# Task item:
Pull every line that includes the word "computer" out of the data below and copy it.

# Collected data:
-- Opening Marker --

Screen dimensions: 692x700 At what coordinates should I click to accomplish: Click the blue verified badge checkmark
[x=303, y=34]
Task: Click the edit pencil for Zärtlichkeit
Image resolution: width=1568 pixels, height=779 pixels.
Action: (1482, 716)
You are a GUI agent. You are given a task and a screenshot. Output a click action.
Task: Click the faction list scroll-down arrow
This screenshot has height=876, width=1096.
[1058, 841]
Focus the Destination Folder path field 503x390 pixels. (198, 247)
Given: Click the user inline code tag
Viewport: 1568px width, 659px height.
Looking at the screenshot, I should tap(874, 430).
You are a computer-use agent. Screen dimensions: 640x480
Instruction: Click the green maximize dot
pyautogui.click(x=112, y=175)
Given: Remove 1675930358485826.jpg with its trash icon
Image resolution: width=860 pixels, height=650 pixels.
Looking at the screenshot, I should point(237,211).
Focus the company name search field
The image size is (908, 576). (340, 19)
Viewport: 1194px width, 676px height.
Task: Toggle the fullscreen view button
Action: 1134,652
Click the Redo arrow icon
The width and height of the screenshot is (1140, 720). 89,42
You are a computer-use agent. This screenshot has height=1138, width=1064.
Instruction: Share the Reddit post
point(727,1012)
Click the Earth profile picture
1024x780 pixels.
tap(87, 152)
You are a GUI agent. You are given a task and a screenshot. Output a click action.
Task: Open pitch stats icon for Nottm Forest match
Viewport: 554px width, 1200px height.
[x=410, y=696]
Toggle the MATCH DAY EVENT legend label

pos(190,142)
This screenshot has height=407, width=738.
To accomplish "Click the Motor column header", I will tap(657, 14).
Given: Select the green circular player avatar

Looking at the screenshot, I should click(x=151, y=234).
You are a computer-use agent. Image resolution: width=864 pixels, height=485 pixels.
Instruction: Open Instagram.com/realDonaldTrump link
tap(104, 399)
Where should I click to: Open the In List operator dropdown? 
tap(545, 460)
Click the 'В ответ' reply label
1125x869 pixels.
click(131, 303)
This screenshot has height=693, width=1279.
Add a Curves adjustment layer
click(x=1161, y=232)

-- Closing Marker --

# Response below:
You are a computer-use agent. Screen dimensions: 640x480
You are a computer-use agent. This screenshot has height=1138, width=1064.
You are a computer-use agent. Image resolution: width=864 pixels, height=485 pixels.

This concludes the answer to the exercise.